* Brief 1: Reproduce the passage of the soldering iron description starting at "- Tip heats" and ending at "meets UL's requirements.", with no changes.
* Brief 2: In the soldering iron description, list each specification name in the table, with the value given for it.

>> Begin Text provided

Excellent for most electronic projects, this dual-wattage iron lets you choose 15 watts or 30 watts with the flip of a switch. Variable temperature setting allows use in different project scenarios.
- Selectable 15W/30W power settings.
- Tip heats to 464ºF (240ºC) on low power, 700ºF (371ºC) on high power.
- Ideal for a variety of general household projects.
- Includes safety stand.
- Dual power settings enable you to use this one iron for multiple soldering needs.
- Be prepared for any job and stock up on a variety of solder, including rosin-core, lead-free, silver-bearing, clear flux and more.
- UL listed -- UL has tested representative samples of this product and determined that it meets UL's requirements.
|Power Options||15W & 30W|
|Power Rating||120 VAC|
|Power Cable Length||4.5ft (1.37m)|
How to solder
- Thoroughly clean parts to be soldered.
- Use solder sparingly. Excess can spread to other connections and cause a short circuit.
- Tin the tip by plugging in the iron and letting it heat fully (about three minutes). Rub solder on all its tapered surfaces until the tip is completely coated. Wipe off excess solder with a soft, moist cloth or sponge (or you can use a tip tinner / cleaner compound such as catalog no. 6400020)

>> End Text provided
>> Begin Record extracts

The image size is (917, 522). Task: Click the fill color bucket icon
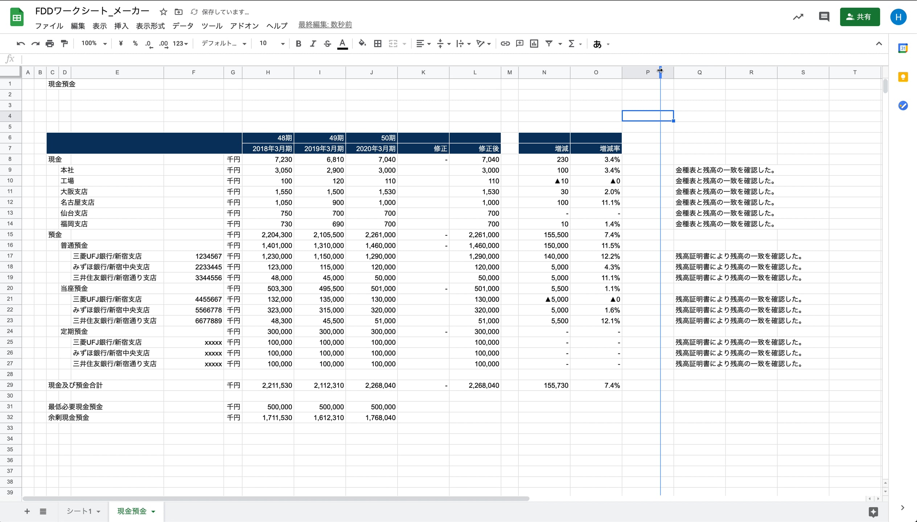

>> End Record extracts
>> Begin Record extracts

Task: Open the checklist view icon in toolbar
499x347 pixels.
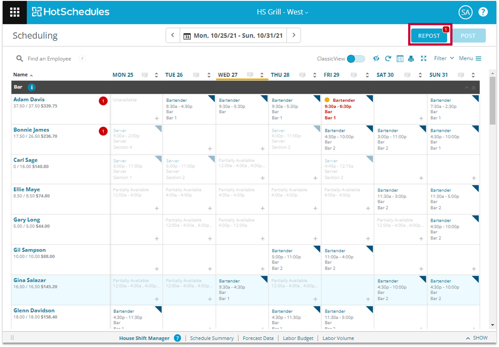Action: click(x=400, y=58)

>> End Record extracts

* Worked answer 1:
- Tip heats to 464ºF (240ºC) on low power, 700ºF (371ºC) on high power.
- Ideal for a variety of general household projects.
- Includes safety stand.
- Dual power settings enable you to use this one iron for multiple soldering needs.
- Be prepared for any job and stock up on a variety of solder, including rosin-core, lead-free, silver-bearing, clear flux and more.
- UL listed -- UL has tested representative samples of this product and determined that it meets UL's requirements.

* Worked answer 2:
Power Options: 15W & 30W
Power Rating: 120 VAC
Power Cable Length: 4.5ft (1.37m)